Je suis fort de cet avis et, pour mon compte, je regretterais Claremont si je pouvais regretter ou désirer quelque chose ; mais, en acceptant de venir passer quelque tems auprès de la Reine, je me suis promis de ne plus penser à moi et cet effort m’a été moins difficile que je ne croyais.
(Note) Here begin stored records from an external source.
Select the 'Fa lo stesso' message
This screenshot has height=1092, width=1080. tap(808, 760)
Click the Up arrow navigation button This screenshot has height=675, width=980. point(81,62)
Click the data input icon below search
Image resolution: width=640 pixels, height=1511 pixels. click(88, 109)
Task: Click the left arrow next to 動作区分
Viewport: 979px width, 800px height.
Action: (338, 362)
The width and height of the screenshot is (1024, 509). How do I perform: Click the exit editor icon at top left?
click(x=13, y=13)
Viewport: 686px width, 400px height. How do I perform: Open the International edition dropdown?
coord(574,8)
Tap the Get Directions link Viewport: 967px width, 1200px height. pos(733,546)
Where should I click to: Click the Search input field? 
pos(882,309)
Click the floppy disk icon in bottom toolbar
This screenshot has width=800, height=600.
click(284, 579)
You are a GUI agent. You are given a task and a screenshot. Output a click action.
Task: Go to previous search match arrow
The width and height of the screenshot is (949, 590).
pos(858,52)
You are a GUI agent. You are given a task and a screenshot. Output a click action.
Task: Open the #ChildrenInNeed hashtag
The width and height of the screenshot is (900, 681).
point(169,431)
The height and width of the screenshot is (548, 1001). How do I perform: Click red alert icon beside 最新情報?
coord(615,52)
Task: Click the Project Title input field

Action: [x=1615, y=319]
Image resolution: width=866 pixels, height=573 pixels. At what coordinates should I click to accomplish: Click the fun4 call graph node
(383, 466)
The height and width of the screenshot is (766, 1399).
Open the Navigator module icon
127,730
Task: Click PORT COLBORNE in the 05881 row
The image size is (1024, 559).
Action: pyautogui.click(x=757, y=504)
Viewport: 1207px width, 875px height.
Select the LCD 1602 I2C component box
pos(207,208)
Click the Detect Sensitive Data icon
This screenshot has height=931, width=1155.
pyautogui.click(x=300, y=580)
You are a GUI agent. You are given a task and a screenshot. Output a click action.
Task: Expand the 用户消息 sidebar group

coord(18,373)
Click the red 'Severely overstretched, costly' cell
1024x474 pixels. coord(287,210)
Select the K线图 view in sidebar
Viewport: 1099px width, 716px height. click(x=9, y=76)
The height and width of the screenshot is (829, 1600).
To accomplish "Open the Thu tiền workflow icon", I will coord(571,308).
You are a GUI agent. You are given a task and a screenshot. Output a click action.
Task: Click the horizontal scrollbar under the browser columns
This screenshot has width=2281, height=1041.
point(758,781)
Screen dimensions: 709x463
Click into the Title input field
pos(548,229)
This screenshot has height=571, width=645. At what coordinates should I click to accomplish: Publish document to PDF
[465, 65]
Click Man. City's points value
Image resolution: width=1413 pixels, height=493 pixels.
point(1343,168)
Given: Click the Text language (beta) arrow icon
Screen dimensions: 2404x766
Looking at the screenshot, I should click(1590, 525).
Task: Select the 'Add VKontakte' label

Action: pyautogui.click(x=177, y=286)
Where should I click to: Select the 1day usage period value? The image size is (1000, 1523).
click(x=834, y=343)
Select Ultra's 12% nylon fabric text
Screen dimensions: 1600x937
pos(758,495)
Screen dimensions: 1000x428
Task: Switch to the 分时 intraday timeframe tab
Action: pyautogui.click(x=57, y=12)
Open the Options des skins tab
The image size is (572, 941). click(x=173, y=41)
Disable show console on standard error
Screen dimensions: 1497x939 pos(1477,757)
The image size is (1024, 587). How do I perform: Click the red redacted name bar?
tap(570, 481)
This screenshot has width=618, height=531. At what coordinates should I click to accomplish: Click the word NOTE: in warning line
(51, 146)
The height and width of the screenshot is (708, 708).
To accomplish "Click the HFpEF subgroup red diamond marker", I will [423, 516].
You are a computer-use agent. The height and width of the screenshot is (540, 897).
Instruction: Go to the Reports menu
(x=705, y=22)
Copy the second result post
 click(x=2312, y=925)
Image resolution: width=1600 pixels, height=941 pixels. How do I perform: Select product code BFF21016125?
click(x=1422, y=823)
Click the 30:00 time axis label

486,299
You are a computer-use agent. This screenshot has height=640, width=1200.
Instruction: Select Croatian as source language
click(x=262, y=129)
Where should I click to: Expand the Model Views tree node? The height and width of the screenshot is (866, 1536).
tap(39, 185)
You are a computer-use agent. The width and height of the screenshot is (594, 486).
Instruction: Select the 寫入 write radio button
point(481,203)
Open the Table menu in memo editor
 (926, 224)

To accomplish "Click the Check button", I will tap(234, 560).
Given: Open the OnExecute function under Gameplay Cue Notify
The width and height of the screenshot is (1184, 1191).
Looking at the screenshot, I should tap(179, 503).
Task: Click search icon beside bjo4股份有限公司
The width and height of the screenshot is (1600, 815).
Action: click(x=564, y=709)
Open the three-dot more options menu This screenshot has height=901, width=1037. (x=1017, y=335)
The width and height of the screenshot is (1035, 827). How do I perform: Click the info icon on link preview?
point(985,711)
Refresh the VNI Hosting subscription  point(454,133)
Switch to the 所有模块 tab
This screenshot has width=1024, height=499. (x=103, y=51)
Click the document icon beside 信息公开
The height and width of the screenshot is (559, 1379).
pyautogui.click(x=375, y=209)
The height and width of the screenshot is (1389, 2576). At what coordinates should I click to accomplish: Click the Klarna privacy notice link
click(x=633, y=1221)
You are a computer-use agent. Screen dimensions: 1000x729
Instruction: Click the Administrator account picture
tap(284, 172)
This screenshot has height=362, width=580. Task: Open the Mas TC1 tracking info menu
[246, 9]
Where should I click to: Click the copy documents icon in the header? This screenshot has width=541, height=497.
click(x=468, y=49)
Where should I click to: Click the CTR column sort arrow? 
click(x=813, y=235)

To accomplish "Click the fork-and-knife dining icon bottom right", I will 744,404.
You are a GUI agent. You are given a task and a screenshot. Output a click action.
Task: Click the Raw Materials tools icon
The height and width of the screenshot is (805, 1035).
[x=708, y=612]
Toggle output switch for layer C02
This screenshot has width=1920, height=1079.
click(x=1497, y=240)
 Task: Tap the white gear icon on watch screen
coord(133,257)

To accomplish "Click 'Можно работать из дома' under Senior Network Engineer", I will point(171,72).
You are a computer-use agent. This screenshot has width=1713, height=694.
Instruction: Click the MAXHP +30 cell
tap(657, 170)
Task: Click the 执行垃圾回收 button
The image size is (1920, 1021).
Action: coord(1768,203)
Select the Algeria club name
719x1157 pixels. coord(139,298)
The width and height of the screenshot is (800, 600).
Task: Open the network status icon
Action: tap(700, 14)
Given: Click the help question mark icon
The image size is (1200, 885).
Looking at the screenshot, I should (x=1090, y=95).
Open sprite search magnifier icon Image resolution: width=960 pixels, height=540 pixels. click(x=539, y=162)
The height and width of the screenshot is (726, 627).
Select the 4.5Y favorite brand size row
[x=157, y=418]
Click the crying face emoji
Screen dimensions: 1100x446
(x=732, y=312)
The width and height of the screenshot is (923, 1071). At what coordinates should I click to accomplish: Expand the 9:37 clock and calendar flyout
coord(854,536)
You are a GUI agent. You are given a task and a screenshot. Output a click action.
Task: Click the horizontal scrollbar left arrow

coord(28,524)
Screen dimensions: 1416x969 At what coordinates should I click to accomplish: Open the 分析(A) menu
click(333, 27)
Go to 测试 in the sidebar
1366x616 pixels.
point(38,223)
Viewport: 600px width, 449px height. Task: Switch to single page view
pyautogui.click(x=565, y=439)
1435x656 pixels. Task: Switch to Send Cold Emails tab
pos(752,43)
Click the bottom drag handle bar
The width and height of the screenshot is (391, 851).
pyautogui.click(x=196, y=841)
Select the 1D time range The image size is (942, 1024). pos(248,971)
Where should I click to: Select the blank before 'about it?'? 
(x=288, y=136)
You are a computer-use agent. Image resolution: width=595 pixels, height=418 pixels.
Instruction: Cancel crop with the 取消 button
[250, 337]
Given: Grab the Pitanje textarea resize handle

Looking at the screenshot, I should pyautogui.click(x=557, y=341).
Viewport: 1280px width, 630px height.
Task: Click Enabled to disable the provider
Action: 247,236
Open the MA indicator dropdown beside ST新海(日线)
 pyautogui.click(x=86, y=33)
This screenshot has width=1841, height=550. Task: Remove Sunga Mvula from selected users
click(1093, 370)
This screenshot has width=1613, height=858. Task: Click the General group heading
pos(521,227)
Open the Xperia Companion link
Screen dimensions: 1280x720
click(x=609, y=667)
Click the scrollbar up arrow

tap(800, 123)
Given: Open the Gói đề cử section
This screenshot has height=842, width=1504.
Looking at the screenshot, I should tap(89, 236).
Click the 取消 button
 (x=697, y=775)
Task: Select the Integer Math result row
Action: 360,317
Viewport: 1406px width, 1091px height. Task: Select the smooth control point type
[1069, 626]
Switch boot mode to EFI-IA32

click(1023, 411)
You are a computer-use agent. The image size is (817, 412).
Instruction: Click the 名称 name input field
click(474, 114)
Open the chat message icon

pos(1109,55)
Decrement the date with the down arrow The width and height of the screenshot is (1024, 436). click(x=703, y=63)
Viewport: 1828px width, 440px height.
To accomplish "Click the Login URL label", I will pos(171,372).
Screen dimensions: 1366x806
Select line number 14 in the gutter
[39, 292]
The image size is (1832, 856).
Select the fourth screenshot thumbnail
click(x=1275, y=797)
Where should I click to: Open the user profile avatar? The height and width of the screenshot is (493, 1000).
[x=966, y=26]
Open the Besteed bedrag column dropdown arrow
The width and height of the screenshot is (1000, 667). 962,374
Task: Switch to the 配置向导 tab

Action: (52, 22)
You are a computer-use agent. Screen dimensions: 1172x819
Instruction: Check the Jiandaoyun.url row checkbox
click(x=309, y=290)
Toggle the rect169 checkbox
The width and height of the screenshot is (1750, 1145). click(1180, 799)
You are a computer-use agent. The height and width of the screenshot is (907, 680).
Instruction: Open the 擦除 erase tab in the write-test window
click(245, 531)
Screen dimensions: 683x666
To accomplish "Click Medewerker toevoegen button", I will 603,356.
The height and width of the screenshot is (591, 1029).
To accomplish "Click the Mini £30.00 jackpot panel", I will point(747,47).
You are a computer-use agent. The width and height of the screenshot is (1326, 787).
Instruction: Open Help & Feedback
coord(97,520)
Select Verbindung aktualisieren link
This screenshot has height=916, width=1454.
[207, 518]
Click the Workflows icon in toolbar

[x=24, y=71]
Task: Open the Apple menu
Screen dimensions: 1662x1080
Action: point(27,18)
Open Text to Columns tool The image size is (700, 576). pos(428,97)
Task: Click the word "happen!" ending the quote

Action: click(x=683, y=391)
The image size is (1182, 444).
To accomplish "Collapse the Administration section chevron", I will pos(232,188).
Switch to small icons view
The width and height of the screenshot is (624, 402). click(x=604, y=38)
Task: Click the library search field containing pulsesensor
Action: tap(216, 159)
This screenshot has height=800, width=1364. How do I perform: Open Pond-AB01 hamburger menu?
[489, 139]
Sa patience vraiment sainte est une grande leçon de résignation.

Quelle que soit la douleur dont on puisse être atteint, quelque profond que soit le malheur dont on se sente écrasé, en face d’elle on aurait honte de se plaindre.

Elle sait que je vous écris et elle me charge, Madame, de tous ses sentimens pour vous ; elle veut en même tems que je vous dise qu’elle regrette bien de ne pouvoir vous donner elle même de ses nouvelles et de celles du Roi aussi souvent qu’elle le voudroit, mais qu’elle compte sur votre attachement pour être sûre que vous comprener toutes les difficultés de sa vie ; et il est certain qu’en suivant l’emploi de toutes les minutes de chacune de ses journées on se demande comment en effet elle a le tems de vivre. Grâce au Ciel, sa santé est très bonne ; je ne l’ai jamais vue mieux. Mme la dsse d’Orléans est bien quoiqu’encore maigrie ; ses fils sont grandis et fortifiés.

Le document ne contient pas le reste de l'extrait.